— Start of PROVIDED TEXT —
Chinese Tofu in Garlic-Ginger Sauce with Vegetables Recipe

This dish is a Chinese answer to a quick vegetable stew – only instead of meat you have tofu, and instead of cream there’s an aromatic sauce with garlic, ginger, and soy sauce. Perfect for those who want something light but satisfying, without meat and without complicated techniques.

A quick, one-pan Chinese-inspired dish that combines crispy tofu with a glossy garlic-ginger sauce and colorful vegetables. It delivers the comfort of a stew but stays light and dairy-free, with simple ingredients and minimal effort.

Chińskie tofu w sosie czosnkowo-imbirowym z warzywami

Chef's tips

Make sure to dry the tofu very well before frying – this is key to getting a nicely browned, slightly crispy surface. Don’t overcrowd the pan, and resist the urge to stir too often so the cubes can color properly. Adjust the amount of chili and sugar to your taste; a hint of sweetness really rounds out the soy and ginger.

How to serve

Serve over freshly cooked jasmine or basmati rice, or with rice noodles. Add a side of quick pickled or fresh cucumbers for crunch and freshness. A drizzle of toasted sesame oil or a sprinkle of sesame seeds on top works great if you like a nutty aroma.
— End of PROVIDED TEXT —
— Start of MATERIAL SHOWN —
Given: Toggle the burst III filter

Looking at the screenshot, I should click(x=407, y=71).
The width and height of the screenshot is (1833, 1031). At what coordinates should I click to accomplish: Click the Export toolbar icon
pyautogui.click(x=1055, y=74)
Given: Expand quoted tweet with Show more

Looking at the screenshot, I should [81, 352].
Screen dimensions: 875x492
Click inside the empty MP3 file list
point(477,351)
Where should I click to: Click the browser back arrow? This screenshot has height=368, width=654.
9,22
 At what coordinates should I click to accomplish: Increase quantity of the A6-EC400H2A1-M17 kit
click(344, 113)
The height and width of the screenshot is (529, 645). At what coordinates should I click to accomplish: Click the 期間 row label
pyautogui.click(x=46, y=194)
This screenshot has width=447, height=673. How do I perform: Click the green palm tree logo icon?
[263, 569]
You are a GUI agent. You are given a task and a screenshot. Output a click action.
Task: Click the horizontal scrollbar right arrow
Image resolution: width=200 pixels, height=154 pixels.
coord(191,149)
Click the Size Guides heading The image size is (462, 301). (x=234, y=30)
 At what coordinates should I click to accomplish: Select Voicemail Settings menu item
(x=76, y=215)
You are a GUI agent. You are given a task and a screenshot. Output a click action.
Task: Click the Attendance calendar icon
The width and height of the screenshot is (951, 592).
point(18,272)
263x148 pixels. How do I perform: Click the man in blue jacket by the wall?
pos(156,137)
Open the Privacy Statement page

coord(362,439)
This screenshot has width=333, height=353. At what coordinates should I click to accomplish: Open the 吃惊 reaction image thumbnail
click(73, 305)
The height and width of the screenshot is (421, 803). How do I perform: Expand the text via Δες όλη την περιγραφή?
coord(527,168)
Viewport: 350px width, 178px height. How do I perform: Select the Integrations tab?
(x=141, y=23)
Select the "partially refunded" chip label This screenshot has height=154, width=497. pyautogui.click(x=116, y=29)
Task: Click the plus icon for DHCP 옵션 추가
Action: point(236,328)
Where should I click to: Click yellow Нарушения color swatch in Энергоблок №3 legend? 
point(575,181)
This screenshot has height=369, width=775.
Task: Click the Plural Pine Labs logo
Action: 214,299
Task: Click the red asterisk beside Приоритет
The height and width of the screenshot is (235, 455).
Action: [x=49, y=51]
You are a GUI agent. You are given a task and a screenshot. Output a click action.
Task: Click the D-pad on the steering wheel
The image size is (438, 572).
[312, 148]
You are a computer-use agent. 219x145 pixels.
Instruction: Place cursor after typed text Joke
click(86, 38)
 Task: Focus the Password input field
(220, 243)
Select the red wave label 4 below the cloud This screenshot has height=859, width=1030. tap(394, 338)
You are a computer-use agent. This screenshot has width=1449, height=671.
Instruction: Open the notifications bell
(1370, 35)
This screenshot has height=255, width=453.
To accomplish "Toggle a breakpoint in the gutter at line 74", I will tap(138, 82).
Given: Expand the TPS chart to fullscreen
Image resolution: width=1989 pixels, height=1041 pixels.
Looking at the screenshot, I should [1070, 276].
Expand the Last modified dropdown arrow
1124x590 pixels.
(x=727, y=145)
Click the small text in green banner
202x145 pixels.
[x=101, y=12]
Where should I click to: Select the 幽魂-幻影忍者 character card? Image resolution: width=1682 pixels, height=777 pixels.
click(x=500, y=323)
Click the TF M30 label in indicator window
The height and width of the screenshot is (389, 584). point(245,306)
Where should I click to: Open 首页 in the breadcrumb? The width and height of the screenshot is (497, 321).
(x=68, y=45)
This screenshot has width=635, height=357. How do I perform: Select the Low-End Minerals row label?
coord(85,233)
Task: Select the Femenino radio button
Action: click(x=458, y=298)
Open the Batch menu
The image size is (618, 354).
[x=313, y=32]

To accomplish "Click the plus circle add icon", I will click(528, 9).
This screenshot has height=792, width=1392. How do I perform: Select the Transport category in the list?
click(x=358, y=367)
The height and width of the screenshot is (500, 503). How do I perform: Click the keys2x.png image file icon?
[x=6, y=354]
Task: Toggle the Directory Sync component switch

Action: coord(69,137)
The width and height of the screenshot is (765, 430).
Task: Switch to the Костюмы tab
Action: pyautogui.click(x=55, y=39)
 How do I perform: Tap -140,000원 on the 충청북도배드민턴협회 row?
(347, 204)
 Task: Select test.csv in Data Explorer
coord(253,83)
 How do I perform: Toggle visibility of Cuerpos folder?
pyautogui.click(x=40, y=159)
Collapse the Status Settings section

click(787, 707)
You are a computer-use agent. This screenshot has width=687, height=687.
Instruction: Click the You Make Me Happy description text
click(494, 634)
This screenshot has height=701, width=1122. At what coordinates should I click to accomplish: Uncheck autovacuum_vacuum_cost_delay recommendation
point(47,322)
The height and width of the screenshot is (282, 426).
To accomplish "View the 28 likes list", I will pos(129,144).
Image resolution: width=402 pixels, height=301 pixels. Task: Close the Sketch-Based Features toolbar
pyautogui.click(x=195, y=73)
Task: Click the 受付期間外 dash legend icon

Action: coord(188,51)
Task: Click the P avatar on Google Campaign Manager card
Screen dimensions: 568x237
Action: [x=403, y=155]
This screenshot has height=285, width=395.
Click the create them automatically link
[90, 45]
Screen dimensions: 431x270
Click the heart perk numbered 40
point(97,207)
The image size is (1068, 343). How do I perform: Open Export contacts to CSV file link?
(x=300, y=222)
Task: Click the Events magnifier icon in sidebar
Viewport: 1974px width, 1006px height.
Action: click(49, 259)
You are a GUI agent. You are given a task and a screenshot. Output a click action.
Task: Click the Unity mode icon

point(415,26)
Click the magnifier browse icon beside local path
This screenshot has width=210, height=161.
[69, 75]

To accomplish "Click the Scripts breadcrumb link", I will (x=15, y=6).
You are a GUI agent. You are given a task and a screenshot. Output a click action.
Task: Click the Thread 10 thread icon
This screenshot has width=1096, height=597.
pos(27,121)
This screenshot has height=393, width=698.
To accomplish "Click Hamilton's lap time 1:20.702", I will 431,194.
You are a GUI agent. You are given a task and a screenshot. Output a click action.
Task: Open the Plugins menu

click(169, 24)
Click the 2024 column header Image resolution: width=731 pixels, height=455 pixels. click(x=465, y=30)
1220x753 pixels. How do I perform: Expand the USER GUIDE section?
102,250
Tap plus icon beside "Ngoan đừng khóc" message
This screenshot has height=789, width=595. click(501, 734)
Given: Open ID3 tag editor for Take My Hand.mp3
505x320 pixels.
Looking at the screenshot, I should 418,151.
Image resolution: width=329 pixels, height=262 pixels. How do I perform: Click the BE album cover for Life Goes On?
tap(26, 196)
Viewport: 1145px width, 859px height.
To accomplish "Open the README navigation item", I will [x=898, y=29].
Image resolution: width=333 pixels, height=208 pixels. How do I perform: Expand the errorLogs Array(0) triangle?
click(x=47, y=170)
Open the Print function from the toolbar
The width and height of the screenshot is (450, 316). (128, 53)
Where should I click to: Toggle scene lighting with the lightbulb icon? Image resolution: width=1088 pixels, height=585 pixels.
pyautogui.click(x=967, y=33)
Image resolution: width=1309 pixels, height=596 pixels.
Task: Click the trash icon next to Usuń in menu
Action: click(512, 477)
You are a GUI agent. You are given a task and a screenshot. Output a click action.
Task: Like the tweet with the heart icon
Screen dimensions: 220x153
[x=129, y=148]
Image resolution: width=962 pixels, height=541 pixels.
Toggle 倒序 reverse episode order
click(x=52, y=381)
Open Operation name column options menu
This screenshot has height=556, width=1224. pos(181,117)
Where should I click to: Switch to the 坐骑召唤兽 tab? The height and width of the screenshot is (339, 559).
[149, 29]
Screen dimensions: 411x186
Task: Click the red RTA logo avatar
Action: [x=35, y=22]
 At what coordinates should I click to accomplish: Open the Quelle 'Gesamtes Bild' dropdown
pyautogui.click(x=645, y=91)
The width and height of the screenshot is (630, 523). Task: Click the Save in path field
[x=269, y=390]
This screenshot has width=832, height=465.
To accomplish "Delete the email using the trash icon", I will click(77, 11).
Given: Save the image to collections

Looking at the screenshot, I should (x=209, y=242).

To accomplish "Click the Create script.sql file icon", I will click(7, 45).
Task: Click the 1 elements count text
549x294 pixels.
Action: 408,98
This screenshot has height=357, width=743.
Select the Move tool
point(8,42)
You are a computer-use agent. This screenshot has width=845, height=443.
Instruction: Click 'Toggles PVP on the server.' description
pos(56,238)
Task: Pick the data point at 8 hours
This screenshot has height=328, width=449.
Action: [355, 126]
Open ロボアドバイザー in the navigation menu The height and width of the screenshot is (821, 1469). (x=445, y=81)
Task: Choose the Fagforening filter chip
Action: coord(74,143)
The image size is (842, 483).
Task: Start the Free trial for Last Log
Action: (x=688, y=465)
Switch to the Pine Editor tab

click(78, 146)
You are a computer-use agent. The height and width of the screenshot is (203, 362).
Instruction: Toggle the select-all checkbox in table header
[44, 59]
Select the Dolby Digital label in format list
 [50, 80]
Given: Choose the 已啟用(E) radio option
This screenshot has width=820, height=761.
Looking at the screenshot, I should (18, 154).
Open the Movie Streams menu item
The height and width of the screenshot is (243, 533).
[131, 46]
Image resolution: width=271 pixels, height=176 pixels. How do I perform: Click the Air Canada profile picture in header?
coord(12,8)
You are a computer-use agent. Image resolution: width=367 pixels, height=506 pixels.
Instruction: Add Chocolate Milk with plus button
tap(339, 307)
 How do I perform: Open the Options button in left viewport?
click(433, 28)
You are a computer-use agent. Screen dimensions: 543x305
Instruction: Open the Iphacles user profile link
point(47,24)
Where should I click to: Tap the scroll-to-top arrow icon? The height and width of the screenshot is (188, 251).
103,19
— End of MATERIAL SHOWN —
From the tofu recipe, output word for word the part that opens with the words containing "Make sure to" and closes with "soy and ginger.". The entries have no role in this work.

### FULL RESPONSE:
Make sure to dry the tofu very well before frying – this is key to getting a nicely browned, slightly crispy surface. Don’t overcrowd the pan, and resist the urge to stir too often so the cubes can color properly. Adjust the amount of chili and sugar to your taste; a hint of sweetness really rounds out the soy and ginger.